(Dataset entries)
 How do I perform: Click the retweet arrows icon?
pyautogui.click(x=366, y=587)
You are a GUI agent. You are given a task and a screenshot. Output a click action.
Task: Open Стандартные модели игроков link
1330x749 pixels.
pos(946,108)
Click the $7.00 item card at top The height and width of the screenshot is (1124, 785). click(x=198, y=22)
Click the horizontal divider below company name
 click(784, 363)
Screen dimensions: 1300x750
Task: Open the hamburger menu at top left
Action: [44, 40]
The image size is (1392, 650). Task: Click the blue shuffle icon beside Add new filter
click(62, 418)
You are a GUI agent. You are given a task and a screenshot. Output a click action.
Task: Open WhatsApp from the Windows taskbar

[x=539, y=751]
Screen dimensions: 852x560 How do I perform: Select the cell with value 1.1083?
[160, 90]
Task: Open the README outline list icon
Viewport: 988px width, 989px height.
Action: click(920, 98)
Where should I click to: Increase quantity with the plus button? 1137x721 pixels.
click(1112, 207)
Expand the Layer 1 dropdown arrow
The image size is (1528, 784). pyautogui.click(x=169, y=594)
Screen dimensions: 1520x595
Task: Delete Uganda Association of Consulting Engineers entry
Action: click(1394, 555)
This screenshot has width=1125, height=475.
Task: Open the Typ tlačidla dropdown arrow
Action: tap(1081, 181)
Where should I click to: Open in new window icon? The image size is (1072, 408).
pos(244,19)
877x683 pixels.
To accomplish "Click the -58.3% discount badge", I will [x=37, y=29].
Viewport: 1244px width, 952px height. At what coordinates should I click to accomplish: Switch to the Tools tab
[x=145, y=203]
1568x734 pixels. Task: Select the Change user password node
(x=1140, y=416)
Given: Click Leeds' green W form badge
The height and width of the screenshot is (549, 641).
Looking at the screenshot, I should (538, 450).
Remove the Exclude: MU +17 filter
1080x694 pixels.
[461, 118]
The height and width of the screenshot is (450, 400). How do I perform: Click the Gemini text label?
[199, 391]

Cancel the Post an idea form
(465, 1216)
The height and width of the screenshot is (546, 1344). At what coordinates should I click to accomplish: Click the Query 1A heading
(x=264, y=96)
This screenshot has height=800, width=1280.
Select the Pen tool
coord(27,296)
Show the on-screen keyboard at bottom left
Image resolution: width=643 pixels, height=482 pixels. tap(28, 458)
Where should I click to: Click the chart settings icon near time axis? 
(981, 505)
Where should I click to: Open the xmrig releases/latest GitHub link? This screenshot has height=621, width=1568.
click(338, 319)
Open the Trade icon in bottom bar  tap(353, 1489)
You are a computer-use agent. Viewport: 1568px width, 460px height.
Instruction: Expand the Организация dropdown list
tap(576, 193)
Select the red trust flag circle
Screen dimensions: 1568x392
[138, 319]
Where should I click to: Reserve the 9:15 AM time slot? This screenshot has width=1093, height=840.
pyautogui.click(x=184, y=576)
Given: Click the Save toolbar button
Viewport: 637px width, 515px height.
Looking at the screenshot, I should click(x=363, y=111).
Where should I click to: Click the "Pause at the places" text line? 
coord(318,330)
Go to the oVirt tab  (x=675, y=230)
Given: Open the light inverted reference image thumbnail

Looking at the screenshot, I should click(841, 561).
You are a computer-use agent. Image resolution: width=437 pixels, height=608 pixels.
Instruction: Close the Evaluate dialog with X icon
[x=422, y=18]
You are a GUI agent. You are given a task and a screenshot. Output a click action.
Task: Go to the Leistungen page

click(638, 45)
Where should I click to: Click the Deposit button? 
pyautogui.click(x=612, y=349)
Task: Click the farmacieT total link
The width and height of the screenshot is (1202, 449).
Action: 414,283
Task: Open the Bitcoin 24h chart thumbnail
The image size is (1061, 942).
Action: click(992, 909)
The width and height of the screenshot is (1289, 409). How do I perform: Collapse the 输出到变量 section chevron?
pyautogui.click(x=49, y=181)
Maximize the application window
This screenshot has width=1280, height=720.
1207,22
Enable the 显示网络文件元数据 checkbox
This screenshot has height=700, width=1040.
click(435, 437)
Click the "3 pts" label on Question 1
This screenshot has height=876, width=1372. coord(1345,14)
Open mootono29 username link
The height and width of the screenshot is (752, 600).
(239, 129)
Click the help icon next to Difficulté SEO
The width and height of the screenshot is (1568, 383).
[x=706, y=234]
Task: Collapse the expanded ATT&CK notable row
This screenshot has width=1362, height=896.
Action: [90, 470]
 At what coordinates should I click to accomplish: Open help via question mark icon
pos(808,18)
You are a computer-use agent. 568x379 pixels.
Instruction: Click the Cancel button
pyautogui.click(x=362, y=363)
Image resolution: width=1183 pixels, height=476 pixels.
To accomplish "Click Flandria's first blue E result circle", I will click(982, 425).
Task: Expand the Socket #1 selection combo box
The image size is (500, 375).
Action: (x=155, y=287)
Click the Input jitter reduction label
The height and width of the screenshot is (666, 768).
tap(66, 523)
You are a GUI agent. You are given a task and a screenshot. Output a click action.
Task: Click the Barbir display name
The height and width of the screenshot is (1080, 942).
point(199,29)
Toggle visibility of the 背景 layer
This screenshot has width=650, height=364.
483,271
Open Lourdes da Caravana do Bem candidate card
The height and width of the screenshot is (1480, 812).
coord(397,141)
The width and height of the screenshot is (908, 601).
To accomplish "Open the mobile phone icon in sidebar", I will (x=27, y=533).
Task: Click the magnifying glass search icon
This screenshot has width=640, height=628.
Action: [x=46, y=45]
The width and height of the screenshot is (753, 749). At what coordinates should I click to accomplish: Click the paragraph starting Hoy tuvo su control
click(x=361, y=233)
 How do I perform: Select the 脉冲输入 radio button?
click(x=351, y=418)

◆ **REQUIRED ACTION**:
Could you restate all of the lines above without altering a single word?

◆ **OUTPUT**:
 How do I perform: Click the retweet arrows icon?
pyautogui.click(x=366, y=587)
You are a GUI agent. You are given a task and a screenshot. Output a click action.
Task: Open Стандартные модели игроков link
1330x749 pixels.
pos(946,108)
Click the $7.00 item card at top The height and width of the screenshot is (1124, 785). click(x=198, y=22)
Click the horizontal divider below company name
 click(784, 363)
Screen dimensions: 1300x750
Task: Open the hamburger menu at top left
Action: [44, 40]
The image size is (1392, 650). Task: Click the blue shuffle icon beside Add new filter
click(62, 418)
You are a GUI agent. You are given a task and a screenshot. Output a click action.
Task: Open WhatsApp from the Windows taskbar

[x=539, y=751]
Screen dimensions: 852x560 How do I perform: Select the cell with value 1.1083?
[160, 90]
Task: Open the README outline list icon
Viewport: 988px width, 989px height.
Action: click(920, 98)
Where should I click to: Increase quantity with the plus button? 1137x721 pixels.
click(1112, 207)
Expand the Layer 1 dropdown arrow
The image size is (1528, 784). pyautogui.click(x=169, y=594)
Screen dimensions: 1520x595
Task: Delete Uganda Association of Consulting Engineers entry
Action: click(1394, 555)
This screenshot has width=1125, height=475.
Task: Open the Typ tlačidla dropdown arrow
Action: tap(1081, 181)
Where should I click to: Open in new window icon? The image size is (1072, 408).
pos(244,19)
877x683 pixels.
To accomplish "Click the -58.3% discount badge", I will [x=37, y=29].
Viewport: 1244px width, 952px height. At what coordinates should I click to accomplish: Switch to the Tools tab
[x=145, y=203]
1568x734 pixels. Task: Select the Change user password node
(x=1140, y=416)
Given: Click Leeds' green W form badge
The height and width of the screenshot is (549, 641).
Looking at the screenshot, I should (538, 450).
Remove the Exclude: MU +17 filter
1080x694 pixels.
[461, 118]
The height and width of the screenshot is (450, 400). How do I perform: Click the Gemini text label?
[199, 391]

Cancel the Post an idea form
(465, 1216)
The height and width of the screenshot is (546, 1344). At what coordinates should I click to accomplish: Click the Query 1A heading
(x=264, y=96)
This screenshot has height=800, width=1280.
Select the Pen tool
coord(27,296)
Show the on-screen keyboard at bottom left
Image resolution: width=643 pixels, height=482 pixels. tap(28, 458)
Where should I click to: Click the chart settings icon near time axis? 
(981, 505)
Where should I click to: Open the xmrig releases/latest GitHub link? This screenshot has height=621, width=1568.
click(338, 319)
Open the Trade icon in bottom bar  tap(353, 1489)
You are a computer-use agent. Viewport: 1568px width, 460px height.
Instruction: Expand the Организация dropdown list
tap(576, 193)
Select the red trust flag circle
Screen dimensions: 1568x392
[138, 319]
Where should I click to: Reserve the 9:15 AM time slot? This screenshot has width=1093, height=840.
pyautogui.click(x=184, y=576)
Given: Click the Save toolbar button
Viewport: 637px width, 515px height.
Looking at the screenshot, I should click(x=363, y=111).
Where should I click to: Click the "Pause at the places" text line? 
coord(318,330)
Go to the oVirt tab  (x=675, y=230)
Given: Open the light inverted reference image thumbnail

Looking at the screenshot, I should click(841, 561).
You are a computer-use agent. Image resolution: width=437 pixels, height=608 pixels.
Instruction: Close the Evaluate dialog with X icon
[x=422, y=18]
You are a GUI agent. You are given a task and a screenshot. Output a click action.
Task: Go to the Leistungen page

click(638, 45)
Where should I click to: Click the Deposit button? 
pyautogui.click(x=612, y=349)
Task: Click the farmacieT total link
The width and height of the screenshot is (1202, 449).
Action: 414,283
Task: Open the Bitcoin 24h chart thumbnail
The image size is (1061, 942).
Action: click(992, 909)
The width and height of the screenshot is (1289, 409). How do I perform: Collapse the 输出到变量 section chevron?
pyautogui.click(x=49, y=181)
Maximize the application window
This screenshot has width=1280, height=720.
1207,22
Enable the 显示网络文件元数据 checkbox
This screenshot has height=700, width=1040.
click(435, 437)
Click the "3 pts" label on Question 1
This screenshot has height=876, width=1372. coord(1345,14)
Open mootono29 username link
The height and width of the screenshot is (752, 600).
(239, 129)
Click the help icon next to Difficulté SEO
The width and height of the screenshot is (1568, 383).
[x=706, y=234]
Task: Collapse the expanded ATT&CK notable row
This screenshot has width=1362, height=896.
Action: [90, 470]
 At what coordinates should I click to accomplish: Open help via question mark icon
pos(808,18)
You are a computer-use agent. 568x379 pixels.
Instruction: Click the Cancel button
pyautogui.click(x=362, y=363)
Image resolution: width=1183 pixels, height=476 pixels.
To accomplish "Click Flandria's first blue E result circle", I will click(982, 425).
Task: Expand the Socket #1 selection combo box
The image size is (500, 375).
Action: (x=155, y=287)
Click the Input jitter reduction label
The height and width of the screenshot is (666, 768).
tap(66, 523)
You are a GUI agent. You are given a task and a screenshot. Output a click action.
Task: Click the Barbir display name
The height and width of the screenshot is (1080, 942).
point(199,29)
Toggle visibility of the 背景 layer
This screenshot has width=650, height=364.
483,271
Open Lourdes da Caravana do Bem candidate card
The height and width of the screenshot is (1480, 812).
coord(397,141)
The width and height of the screenshot is (908, 601).
To accomplish "Open the mobile phone icon in sidebar", I will (x=27, y=533).
Task: Click the magnifying glass search icon
This screenshot has width=640, height=628.
Action: [x=46, y=45]
The width and height of the screenshot is (753, 749). At what coordinates should I click to accomplish: Click the paragraph starting Hoy tuvo su control
click(x=361, y=233)
 How do I perform: Select the 脉冲输入 radio button?
click(x=351, y=418)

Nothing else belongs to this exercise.